Breaking Bad in China: star science graduate ‘becomes’ international drug dealer
A Chinese former science graduate arrested by police is allegedly the mainland’s real-life version of Walter White, the fictional character in the US television series, Breaking Bad, who turns to crime by making and selling drugs, mainland media reports.
Police have accused Wang Bo, 33, from Huanggang, in Hubei province, of being the “core” member of a criminal gang producing and distributing drugs designed to mimic established stimulants to countries including Spain, the Netherlands and Poland, China Youth Daily reported on Friday.
He had allegedly earned about 10 million yuan from selling the drugs since 2014, the report said.
Wang’s outstanding talent as a high school student led to him being admitted to a prestigious Beijing university in 2001, where he studied for a degree in chemical and molecular sciences, the report said.
He had then returned to his hometown in 2014 and launched his own biological technology company.
He first came to the attention of the police in March, after it was discovered that processed chemicals in one of laboratories at his factory, including sulphuric acid and hydrochloric acid, had not been registered.
Police then began to carry out further inquiries into his background and his activities, the report said.
They found that Wang and his wife, Wu Yun, 29 – who were arrested at one of his laboratories on June 8 – had met while they were both working at a Shanghai medical company.
It was while in Shanghai that they allegedly first became aware of the huge profits earned from sales of psychoactive substances. These drugs are designed to mimic established illicit substances – including cathinone, which is similar to the stimulant ephedrine.
They also became aware of the huge overseas demand for such drugs, the report said.

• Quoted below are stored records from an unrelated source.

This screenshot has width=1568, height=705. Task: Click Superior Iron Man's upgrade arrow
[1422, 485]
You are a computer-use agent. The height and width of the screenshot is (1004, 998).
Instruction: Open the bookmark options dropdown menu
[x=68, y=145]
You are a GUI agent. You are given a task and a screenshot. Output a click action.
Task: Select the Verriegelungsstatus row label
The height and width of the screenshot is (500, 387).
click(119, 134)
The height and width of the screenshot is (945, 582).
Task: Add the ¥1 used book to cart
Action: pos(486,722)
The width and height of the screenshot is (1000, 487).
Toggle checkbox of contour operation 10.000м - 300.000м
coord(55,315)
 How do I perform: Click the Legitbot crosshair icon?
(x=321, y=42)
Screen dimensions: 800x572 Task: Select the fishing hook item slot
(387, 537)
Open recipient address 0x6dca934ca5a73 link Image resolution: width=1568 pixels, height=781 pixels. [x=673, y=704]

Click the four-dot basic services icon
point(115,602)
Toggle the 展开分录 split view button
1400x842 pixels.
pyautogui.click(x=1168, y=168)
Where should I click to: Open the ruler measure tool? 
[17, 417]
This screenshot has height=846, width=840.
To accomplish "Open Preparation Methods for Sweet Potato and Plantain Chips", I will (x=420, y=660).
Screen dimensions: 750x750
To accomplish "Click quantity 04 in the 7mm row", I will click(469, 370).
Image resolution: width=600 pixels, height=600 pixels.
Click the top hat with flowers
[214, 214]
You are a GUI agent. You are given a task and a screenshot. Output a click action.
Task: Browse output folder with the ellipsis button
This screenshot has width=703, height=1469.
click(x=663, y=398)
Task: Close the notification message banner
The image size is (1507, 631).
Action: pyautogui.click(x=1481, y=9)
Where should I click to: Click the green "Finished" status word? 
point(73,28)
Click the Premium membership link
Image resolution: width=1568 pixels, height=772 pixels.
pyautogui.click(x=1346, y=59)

The couple had then quit their jobs in Shanghai and returned to Huanggang, where they had allegedly recruited a team to help them make and sell these drugs.
Wang had allegedly posted adverts on foreign websites looking for buyers, while Wu had reportedly bought raw materials and organised workers to carry out the mass production, the newspaper report said.
Wang and his team allegedly sold drugs abroad weighing up to 630kg using express delivery mail services and had earned profits of about 10 million yuan since 2014, China Youth Daily said.
China listed more than 100 new psychoactive substances on its list of controlled drugs in 2015.
At that time the deputy president of the national narcotics control committee said that some drug dealers were taking advantage of the grey area between controlled and uncontrolled substances in China by producing drugs in the Yangtze River Delta region, as well as selling them abroad, the state-run news website People.cn reported.